Wednesday October 8, 2009
We have been having power outages almost daily. On yesterday the power went off just before 8 PM and was off for a few hours. We went to light a candle but discovered we were out of matches. Today there was no power from around 10AM until some time after 4 PM. We were unable to cook lunch at home so we went to the College canteen, which cooks with charcoal, so lack of electricity is not a problem. Lunch at the canteen is always the same: a huge mound of rice, a few pieces of very chewy beef, a sauce made mostly from tomatoes but also having a few carrots and peppers, a green vegetable, and sometimes small bananas. I think I must have gotten the last of the beef and green vegetable, because Karen, and Godfrey Ndalama, (one of the tutors) who came in after me, got only rice, sauce, and banana. In the evening the power went off again shortly after 7 (It is fully dark by then) and stayed off until about 9:45. We did have candlelight because we had borrowed matches from the office. In think I have now perfected the art of reading by flashlight.
Sunday, October 04, 2009
Yesterday the electricity was off from around 7:30 AM until about 4 PM. We later heard that the national electricity supplier had announced that due to shortage of generation capacity there would be rolling blackouts throughout the country. Tanzania uses water power to generate electricity and apparently the water level is low. Around 3 PM it clouded over and the air felt as if rain had fallen somewhere, but we got none. At 3:30 PM the College driver with the Acting Principal’s car picked us up at the house to take us to visit the former principal’s home. Along the way we stopped and picked up the Acting Principal who was on his way back from Mbeya. The former principal lives in a large house surrounded by a high wall pierced by a metal gate. The home is located far off the highway back in the usual warren of bumpy dusty unpaved roads. It seems that even though the locals tell us how safe Tanzania is, there are many houses that are in walled enclosures. We were to have done some traveling during the College holiday but as yet the College car is still undergoing repair.

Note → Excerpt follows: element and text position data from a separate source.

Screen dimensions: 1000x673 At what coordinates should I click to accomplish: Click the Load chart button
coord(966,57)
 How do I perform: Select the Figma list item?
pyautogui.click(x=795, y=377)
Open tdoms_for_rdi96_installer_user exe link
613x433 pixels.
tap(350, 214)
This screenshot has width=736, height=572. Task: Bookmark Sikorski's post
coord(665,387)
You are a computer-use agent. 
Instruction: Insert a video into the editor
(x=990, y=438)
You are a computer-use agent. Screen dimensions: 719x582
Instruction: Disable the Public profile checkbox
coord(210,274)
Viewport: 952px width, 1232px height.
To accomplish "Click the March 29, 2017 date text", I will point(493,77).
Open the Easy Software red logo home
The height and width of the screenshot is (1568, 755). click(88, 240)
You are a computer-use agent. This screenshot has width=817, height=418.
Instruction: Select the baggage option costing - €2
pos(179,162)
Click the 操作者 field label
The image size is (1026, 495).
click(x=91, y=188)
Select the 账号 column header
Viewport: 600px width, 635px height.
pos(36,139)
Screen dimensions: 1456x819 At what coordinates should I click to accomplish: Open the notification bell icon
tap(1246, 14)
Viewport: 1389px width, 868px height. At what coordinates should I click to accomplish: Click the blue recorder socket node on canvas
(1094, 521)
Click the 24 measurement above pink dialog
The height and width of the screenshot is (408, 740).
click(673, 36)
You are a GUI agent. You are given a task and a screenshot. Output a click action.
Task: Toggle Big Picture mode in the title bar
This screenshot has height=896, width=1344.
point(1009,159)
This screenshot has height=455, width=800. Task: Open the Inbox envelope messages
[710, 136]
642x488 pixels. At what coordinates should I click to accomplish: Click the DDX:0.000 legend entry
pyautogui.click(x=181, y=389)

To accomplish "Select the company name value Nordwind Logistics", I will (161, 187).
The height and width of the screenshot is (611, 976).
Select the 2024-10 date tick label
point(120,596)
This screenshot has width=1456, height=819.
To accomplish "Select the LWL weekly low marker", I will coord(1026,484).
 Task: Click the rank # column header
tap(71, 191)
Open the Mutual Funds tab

This morning Mwankenja took us to services at a small Lutheran congregation several kilometers beyond the city along the Tanzam highway. It was the first time we were at a service that was not packed full. The evangelist who was conducting the service said that there had been a death in the neighborhood and many parishioners had apparently gone to the mourning instead of coming to church. This is a struggling congregation that is conducting a “tentmaking” project—they are constructing a strip mall of sorts that will be rented out to businesses for use as small shops, as a means of increasing income to the congregation. After we returned to the house there seemed to be thunder coming from the direction of Mbeya but once again we have gotten no rain here at the campus.